The didecamer consists of 20 subunits and occurs in two different Isoforms named KLH1 and KLH2. The subunits are biochemically and immunologically distinct. Analysis of KLH by native-PAGE gives two characteristic bands, one corresponding to KLH1 with an apparent molecular mass of about 390 kDa (kilo Dalton) and the other corresponding to KLH2 with an apparent molecular mass of 350 kDa.
Each subunit of both Isoforms, KLH1 and KLH2, consists of eight paralogous functional units (FU), named 'a' to 'h', whereby the FUs a-f form the wall of the cylinder and g-h build up the collar-complex of the molecule. The molecular mass of the functional units is about 50 kDa. Based on this information it is expected that the molecular masses of the KLH1 and KLH2 subunits are approximately 400 kDa. The functional unit (FU) within the subunit contains a binuclear copper binding site that reversibly binds molecular oxygen.

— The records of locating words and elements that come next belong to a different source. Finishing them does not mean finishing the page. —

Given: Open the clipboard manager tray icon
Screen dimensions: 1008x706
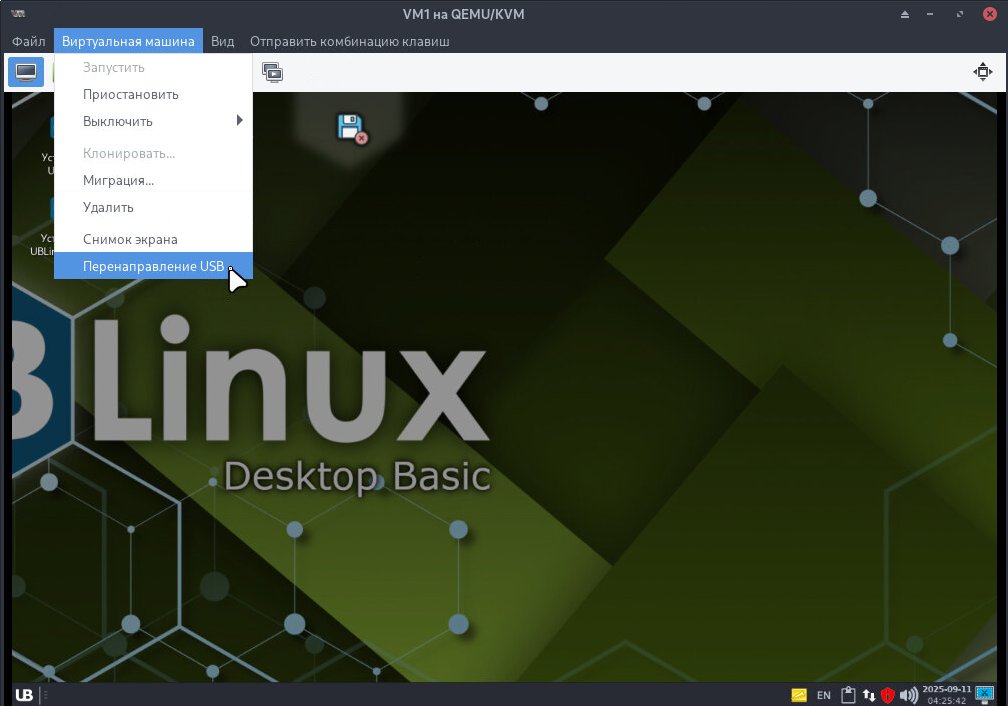Looking at the screenshot, I should (x=848, y=695).
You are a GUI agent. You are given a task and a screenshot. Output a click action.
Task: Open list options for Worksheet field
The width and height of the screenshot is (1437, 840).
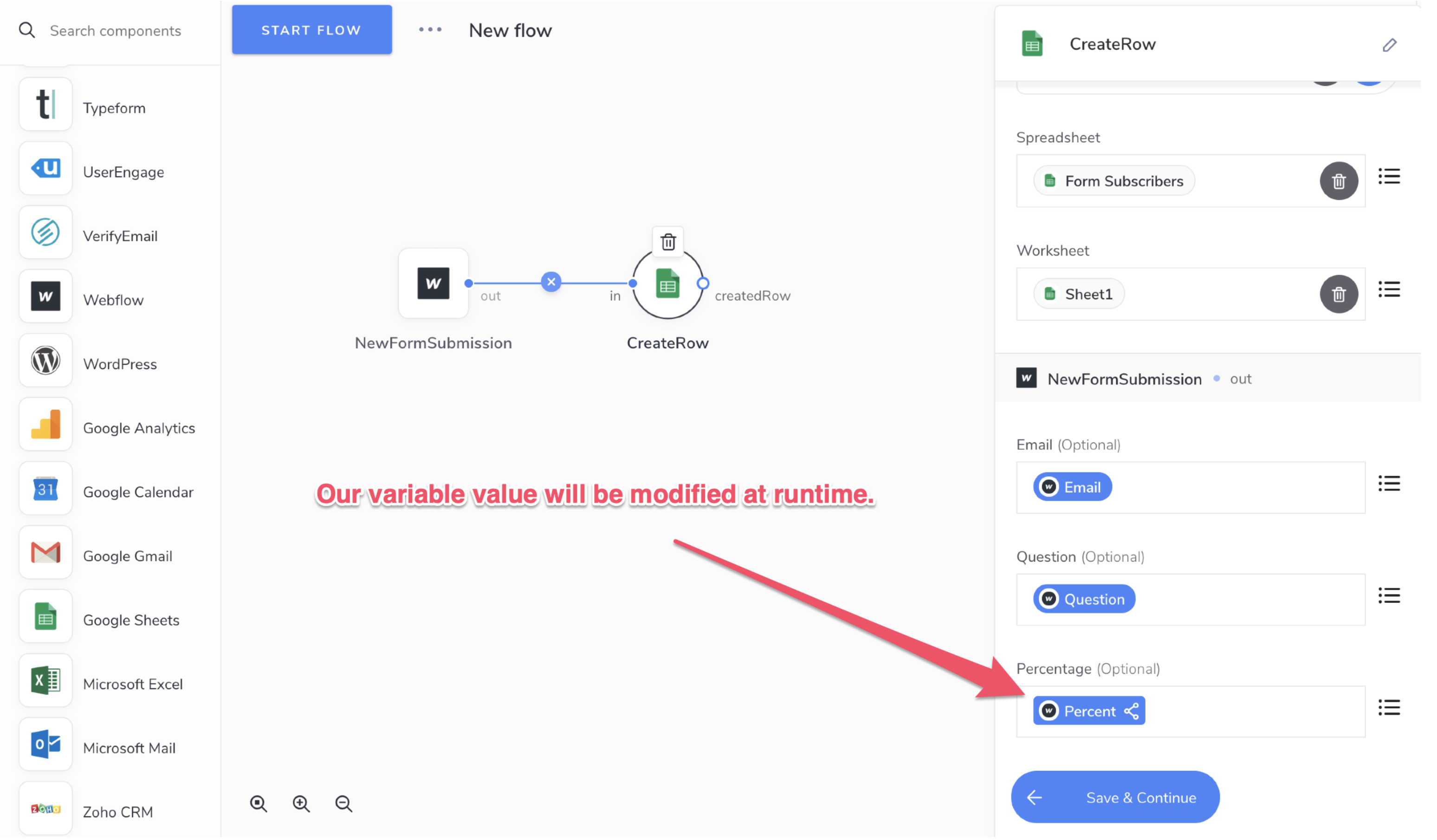click(x=1389, y=290)
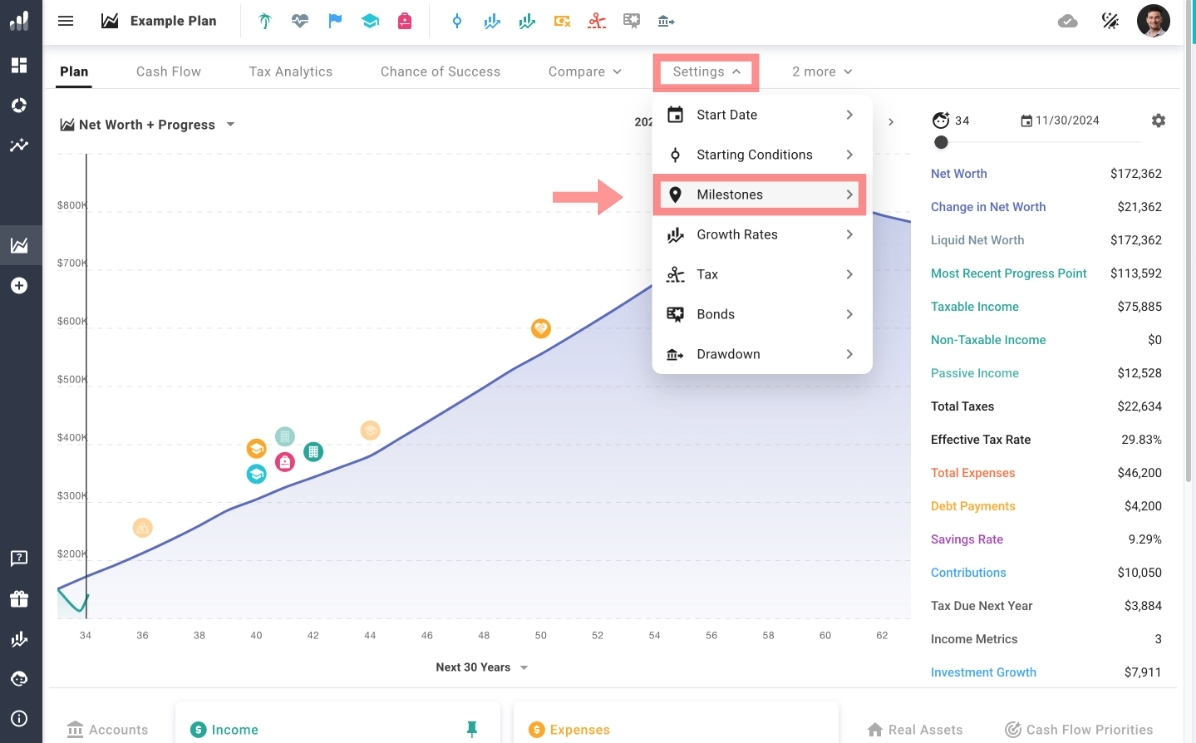This screenshot has width=1196, height=743.
Task: Switch to the Chance of Success tab
Action: 440,72
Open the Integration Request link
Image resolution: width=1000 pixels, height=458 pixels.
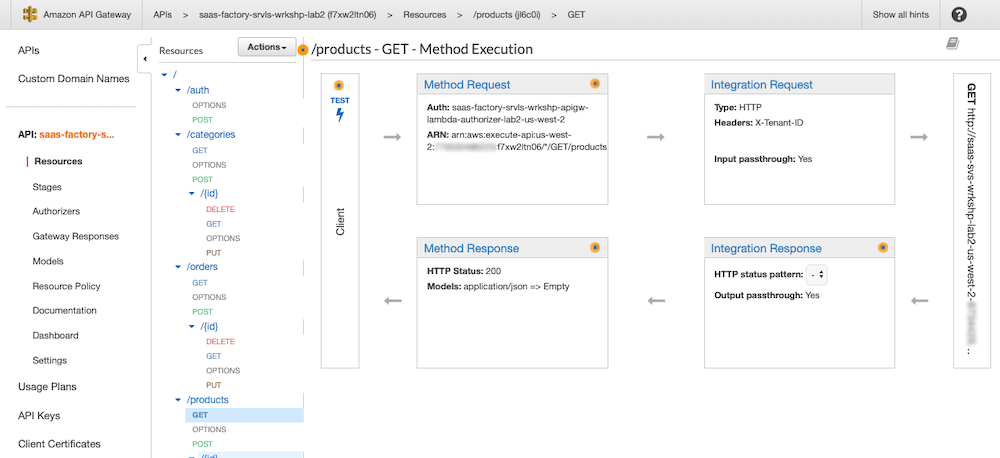[762, 84]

The copper is in the cuprous [Cu(I)] state, and oxygen-binding generates light absorbance in the near ultraviolet around 343 nm and imparts the characteristic blue color to the molecule. The deoxygenated molecule is colorless.
The peptide sequence surrounding the two copper-binding sites is highly conserved, with three copper-liganding histidines in both cases. The active site geometry and molecular architecture of the mollusk hemocyanin differ from those of arthropod hemocyanin.
Removal of second copper from mollusk hemocyanin by cyanide ions is both slower and more difficult compared to arthropod hemocyanin, where all the copper comes off readily. Further differences between the two hemocyanin subunits are revealed by hydrogen peroxide treatments.